BEGIN Exercise passage

Because the roof had self-ventilated, within 5 minutes the interior attack crew, which had remained inside the structure, was able to find the victim on the top floor and, with the help of the RIT, to remove him. The victim was carried to a waiting ambulance and transported to a local hospital where he later was pronounced dead.

The victim was on the roof for less than 7 minutes. He did not fall through the hole cut by the saw but rather through an area of the roof between the cut hole and the aerial platform. According to the Fire Department report, this area presumably failed due to direct exposure to the fire below and the weight of the victim above. The victim fell approximately 10 feet.

CAUSE OF DEATH

The cause of death per the autopsy report was smoke inhalation, intra-alveolar hemorrhage, and carbon monoxide intoxication (carboxyhemoglobin level, 30.3%).

RECOMMENDATIONS/DISCUSSION

Recommendation #1: Fire departments should enforce existing standard operating procedures (SOPs) for structural fire fighting, including the use of self-contained breathing apparatus (SCBA), Incident Command System, Truck Company Operations, and Transfer of Command. ^1–6

SCBA: According to the International Fire Service Training Association (IFSTA), “firefighters should never get on a roof wearing anything less than full protective clothing, SCBA, and a PASS device. . .” because of the possible presence of toxic products of combustion. The department in this incident has an SOP stating that SCBAs “will be worn by all personnel operating at emergency incidents above ground, below ground, or in any other area which is not, but which may become contaminated by products of combustion or other hazardous substances.” For unknown reasons, the victim was not wearing an SCBA. His partner, who survived, was wearing an SCBA and went on air before leaving the aerial platform due to heavy smoke conditions.

END Exercise passage

### Activities:
1) According to the firefighter fatality report, roughly how far did the victim fall through the roof?
2) Retype everything in the firefighter fatality report from "The cause of" down to "(carboxyhemoglobin level, 30.3%).".
3) Extend the firefighter fatality report past its final sentence.
The rows are separate material and have no connection to the firefighter fatality report.

BEGIN Information given

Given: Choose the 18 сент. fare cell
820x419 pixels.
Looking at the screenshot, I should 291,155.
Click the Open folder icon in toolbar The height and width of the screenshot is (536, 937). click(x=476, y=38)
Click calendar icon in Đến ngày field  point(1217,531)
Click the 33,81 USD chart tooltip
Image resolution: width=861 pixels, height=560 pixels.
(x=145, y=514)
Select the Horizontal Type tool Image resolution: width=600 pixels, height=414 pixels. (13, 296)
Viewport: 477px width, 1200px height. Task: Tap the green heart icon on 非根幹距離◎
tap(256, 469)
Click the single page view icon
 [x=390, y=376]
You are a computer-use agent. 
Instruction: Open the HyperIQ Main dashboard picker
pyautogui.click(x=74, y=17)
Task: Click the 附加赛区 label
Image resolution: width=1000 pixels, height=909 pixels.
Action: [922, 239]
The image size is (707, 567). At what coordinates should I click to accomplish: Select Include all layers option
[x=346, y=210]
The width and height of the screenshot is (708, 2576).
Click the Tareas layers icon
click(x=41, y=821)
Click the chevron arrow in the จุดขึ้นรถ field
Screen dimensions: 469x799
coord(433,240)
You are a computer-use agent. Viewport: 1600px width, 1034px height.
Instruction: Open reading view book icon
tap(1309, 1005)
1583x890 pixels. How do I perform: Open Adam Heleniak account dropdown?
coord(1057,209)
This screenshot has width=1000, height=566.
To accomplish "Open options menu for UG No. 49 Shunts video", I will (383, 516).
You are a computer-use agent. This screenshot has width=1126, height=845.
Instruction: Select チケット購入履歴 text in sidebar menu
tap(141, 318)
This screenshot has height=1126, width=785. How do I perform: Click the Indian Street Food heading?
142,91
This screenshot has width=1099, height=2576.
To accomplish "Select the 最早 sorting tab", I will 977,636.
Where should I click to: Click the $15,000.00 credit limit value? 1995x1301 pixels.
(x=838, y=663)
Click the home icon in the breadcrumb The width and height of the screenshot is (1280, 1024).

END Information given

### Answers by item:
1) Approximately 10 feet.

2)
The cause of death per the autopsy report was smoke inhalation, intra-alveolar hemorrhage, and carbon monoxide intoxication (carboxyhemoglobin level, 30.3%).

3)
The victim had a carboxyhemoglobin level of 30.3%. The toxicity of carbon monoxide (CO) varies with the length of exposure, the concentration, breathing and heart rate. CO causes tissue hypoxia (low oxygen content) by preventing the blood from carrying sufficient oxygen. CO combines much more readily with the oxygen-carrying sites on the hemoglobin molecule than oxygen itself. The carboxyhemoglobin thus formed is unavailable to carry oxygen. Toxicity of CO varies with the percent carboxyhemoglobin in the blood. Reactions to CO poisoning vary with the individual and include headache, vertigo, difficulty breathing, confusion, convulsions, and coma. Carboxyhemoglobin levels greater than 55% usually are fatal; 40% levels are associated with collapse and syncope (a faint); at 15% to 25% headache and nausea may be present.

Incident Command System, Truck Company Operations: Departmental SOPs on the Incident Command System state that the IC is responsible for giving orders for incoming apparatus regarding staging locations. There is no record of the truck crew being given staging orders; however, SOPs for this department state that the truck company will “prepare to ventilate” upon arrival at a fire scene, and will “coordinate the method and timing of the ventilation/rescue with the Incident Commander.” The driver of the aerial platform truck (the victim) initially parked on a grade and, thus, was not prepared to ventilate. He later had to reposition the truck to set up, causing a delay of several minutes.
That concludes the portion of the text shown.